[Problem to work on]:
Please reproduce the part that opens with the line containing "The height and width of the screenshot is (260, 363)." and closes with the line containing "[x=341, y=482]", both included, with the requests kept. Shift every coordinate in the answers by -124 and leave all other numbers unchanged.

[Input rows]:
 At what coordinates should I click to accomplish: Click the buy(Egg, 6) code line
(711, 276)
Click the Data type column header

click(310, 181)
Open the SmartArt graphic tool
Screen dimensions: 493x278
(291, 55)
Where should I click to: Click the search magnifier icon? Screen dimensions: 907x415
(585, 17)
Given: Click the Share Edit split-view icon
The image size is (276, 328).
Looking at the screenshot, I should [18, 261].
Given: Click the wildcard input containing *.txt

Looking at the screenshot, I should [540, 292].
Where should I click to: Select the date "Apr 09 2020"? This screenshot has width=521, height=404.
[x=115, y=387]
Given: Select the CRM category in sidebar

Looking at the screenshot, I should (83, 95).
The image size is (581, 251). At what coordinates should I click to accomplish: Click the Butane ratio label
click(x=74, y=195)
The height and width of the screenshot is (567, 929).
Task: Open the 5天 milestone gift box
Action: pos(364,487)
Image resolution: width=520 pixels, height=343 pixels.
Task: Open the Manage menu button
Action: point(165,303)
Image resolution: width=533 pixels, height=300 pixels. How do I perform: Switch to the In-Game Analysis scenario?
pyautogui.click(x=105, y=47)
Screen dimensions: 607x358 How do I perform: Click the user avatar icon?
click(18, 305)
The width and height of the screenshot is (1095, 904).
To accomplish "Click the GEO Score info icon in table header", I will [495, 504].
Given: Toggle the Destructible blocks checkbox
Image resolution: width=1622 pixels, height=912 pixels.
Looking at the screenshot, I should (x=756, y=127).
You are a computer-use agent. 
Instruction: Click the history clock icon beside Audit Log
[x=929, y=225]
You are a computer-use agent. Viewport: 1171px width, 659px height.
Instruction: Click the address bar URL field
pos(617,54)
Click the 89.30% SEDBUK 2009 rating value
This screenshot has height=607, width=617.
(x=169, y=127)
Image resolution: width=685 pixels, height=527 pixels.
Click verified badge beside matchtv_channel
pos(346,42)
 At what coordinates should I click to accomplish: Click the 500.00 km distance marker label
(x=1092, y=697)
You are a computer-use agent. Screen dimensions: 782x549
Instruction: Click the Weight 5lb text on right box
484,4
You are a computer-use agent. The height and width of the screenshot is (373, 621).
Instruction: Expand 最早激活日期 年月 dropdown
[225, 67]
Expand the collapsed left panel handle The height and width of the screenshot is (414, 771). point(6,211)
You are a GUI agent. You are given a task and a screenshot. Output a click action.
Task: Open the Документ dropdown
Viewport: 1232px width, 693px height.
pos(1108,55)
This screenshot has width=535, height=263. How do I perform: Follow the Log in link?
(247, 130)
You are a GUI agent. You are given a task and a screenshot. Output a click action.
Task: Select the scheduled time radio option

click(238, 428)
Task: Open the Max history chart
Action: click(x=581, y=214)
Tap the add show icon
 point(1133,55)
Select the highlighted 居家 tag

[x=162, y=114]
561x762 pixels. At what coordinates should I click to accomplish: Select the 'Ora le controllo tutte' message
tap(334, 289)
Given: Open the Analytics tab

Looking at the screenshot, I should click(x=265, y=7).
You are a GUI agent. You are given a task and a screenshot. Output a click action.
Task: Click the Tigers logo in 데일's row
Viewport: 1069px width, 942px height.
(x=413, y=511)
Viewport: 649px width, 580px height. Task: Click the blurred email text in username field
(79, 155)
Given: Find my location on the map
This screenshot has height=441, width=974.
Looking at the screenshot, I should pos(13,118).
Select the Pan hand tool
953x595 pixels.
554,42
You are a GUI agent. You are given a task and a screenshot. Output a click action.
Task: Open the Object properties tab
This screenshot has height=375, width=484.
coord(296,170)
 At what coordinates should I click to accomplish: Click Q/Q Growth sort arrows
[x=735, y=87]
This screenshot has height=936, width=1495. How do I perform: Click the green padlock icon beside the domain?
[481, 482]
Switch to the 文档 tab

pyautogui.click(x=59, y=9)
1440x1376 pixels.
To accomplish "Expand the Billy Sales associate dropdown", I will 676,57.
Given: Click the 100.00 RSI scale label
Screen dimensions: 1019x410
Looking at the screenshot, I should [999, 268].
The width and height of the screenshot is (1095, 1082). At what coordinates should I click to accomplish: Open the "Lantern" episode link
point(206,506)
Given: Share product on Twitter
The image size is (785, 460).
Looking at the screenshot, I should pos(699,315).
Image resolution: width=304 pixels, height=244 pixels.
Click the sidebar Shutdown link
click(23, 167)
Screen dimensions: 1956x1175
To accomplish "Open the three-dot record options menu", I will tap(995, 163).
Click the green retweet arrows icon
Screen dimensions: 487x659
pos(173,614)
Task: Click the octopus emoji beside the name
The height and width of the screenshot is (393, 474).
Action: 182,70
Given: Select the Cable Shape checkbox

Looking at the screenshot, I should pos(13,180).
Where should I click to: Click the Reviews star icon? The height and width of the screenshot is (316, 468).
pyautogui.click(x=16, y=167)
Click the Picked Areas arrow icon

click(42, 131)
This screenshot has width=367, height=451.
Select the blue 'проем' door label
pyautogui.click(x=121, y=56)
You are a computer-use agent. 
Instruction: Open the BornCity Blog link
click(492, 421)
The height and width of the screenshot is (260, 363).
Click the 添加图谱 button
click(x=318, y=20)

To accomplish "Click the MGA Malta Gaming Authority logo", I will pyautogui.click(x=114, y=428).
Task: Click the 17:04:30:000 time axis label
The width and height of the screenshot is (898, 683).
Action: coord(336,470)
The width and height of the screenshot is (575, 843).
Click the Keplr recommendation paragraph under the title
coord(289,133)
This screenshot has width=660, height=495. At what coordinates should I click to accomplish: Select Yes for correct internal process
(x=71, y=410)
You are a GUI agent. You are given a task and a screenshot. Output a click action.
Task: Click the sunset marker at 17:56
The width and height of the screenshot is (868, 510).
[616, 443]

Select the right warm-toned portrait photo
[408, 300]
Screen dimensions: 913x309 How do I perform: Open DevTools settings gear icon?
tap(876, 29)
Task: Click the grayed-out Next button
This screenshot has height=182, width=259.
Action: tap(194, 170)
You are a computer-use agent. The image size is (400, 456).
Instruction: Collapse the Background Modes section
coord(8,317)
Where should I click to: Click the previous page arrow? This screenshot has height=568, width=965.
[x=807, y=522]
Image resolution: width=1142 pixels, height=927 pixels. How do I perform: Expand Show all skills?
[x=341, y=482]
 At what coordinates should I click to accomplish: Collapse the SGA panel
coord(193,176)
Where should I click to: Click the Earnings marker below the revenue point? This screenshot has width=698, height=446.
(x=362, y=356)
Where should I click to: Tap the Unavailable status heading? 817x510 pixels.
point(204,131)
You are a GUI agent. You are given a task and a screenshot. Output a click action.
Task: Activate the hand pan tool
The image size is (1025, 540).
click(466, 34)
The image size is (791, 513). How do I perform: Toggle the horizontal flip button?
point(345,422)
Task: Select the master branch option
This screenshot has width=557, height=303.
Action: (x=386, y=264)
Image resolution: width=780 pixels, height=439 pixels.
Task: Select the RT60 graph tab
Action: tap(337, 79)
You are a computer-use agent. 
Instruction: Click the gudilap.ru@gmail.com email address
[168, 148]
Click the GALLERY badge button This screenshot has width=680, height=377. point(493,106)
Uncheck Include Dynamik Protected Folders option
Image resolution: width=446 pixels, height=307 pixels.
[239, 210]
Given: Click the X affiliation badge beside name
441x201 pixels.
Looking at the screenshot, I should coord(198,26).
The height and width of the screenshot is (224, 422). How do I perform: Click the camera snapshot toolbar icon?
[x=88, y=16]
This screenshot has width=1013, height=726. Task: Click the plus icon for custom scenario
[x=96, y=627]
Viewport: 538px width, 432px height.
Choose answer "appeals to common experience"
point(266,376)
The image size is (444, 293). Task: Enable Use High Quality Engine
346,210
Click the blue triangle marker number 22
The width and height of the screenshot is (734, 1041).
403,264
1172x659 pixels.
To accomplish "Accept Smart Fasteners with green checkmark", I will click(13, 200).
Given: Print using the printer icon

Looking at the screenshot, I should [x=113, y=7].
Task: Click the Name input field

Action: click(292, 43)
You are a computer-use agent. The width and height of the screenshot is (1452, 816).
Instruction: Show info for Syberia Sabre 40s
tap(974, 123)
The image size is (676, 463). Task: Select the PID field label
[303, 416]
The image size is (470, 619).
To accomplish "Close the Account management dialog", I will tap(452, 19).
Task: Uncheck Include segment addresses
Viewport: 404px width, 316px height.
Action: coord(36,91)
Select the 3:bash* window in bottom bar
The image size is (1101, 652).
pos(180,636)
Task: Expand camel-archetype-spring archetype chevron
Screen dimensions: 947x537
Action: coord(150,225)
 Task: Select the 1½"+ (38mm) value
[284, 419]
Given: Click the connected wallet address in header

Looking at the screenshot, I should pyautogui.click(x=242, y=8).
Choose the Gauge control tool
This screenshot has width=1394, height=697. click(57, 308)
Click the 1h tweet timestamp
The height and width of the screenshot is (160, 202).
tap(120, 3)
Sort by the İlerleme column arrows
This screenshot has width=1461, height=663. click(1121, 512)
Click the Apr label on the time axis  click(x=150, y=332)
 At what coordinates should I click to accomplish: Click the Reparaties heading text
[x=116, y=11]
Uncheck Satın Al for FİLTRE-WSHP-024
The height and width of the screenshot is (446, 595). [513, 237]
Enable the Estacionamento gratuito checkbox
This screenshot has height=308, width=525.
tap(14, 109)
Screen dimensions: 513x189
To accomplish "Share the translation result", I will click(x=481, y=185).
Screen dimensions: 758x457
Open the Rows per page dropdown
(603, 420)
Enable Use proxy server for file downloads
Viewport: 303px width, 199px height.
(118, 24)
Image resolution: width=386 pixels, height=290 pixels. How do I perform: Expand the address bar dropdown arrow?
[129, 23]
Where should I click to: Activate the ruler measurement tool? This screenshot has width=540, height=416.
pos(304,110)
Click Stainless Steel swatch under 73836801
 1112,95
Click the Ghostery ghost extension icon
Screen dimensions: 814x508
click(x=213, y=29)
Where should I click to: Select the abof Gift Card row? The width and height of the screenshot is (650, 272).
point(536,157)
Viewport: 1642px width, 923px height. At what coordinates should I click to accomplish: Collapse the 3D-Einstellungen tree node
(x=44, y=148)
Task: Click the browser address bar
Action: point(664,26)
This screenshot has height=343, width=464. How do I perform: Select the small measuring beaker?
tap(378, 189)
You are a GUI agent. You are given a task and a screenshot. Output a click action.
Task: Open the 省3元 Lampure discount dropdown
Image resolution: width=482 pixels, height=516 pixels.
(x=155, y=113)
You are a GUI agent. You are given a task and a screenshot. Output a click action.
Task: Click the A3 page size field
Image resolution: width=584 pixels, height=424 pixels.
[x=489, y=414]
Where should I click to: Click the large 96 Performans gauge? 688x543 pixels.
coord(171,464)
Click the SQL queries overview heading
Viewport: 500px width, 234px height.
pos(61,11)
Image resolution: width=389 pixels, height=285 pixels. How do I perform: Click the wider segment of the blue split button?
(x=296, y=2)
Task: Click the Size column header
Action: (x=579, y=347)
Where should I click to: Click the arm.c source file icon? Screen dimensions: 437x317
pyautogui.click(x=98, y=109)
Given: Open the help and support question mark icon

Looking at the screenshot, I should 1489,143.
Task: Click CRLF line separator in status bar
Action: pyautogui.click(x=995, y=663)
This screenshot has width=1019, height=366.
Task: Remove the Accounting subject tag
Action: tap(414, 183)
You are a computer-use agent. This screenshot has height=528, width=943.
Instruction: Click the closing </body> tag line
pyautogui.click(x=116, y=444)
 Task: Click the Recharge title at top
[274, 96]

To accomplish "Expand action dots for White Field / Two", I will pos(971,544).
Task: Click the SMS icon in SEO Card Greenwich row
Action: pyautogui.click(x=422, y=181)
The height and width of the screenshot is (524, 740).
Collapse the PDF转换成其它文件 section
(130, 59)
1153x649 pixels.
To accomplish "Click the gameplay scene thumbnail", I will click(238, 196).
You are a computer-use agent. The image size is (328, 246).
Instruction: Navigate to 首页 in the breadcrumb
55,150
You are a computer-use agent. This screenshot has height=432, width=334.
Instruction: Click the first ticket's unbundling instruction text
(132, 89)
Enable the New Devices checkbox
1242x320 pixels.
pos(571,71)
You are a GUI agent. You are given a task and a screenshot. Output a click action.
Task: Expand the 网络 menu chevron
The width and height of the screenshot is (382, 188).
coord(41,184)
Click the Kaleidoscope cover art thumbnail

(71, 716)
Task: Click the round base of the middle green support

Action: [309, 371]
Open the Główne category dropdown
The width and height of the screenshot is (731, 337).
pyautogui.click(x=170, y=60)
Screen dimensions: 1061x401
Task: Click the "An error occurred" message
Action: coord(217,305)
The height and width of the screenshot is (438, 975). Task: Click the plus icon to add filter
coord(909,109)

[Solution to this task]:
The height and width of the screenshot is (260, 363).
Click the 添加图谱 button
click(x=194, y=-104)

To accomplish "Click the MGA Malta Gaming Authority logo", I will pyautogui.click(x=-10, y=304).
Task: Click the 17:04:30:000 time axis label
The width and height of the screenshot is (898, 683).
Action: coord(212,346)
The width and height of the screenshot is (575, 843).
Click the Keplr recommendation paragraph under the title
coord(165,9)
This screenshot has width=660, height=495. At what coordinates should I click to accomplish: Select Yes for correct internal process
(x=-53, y=286)
You are a GUI agent. You are given a task and a screenshot. Output a click action.
Task: Click the sunset marker at 17:56
The width and height of the screenshot is (868, 510).
[492, 319]

Select the right warm-toned portrait photo
[284, 176]
Screen dimensions: 913x309 How do I perform: Open DevTools settings gear icon?
tap(752, -95)
Task: Click the grayed-out Next button
This screenshot has height=182, width=259.
Action: tap(70, 46)
You are a computer-use agent. The image size is (400, 456).
Instruction: Collapse the Background Modes section
coord(-116,193)
Where should I click to: Click the previous page arrow? This screenshot has height=568, width=965.
[x=683, y=398]
Image resolution: width=1142 pixels, height=927 pixels. How do I perform: Expand Show all skills?
[x=217, y=358]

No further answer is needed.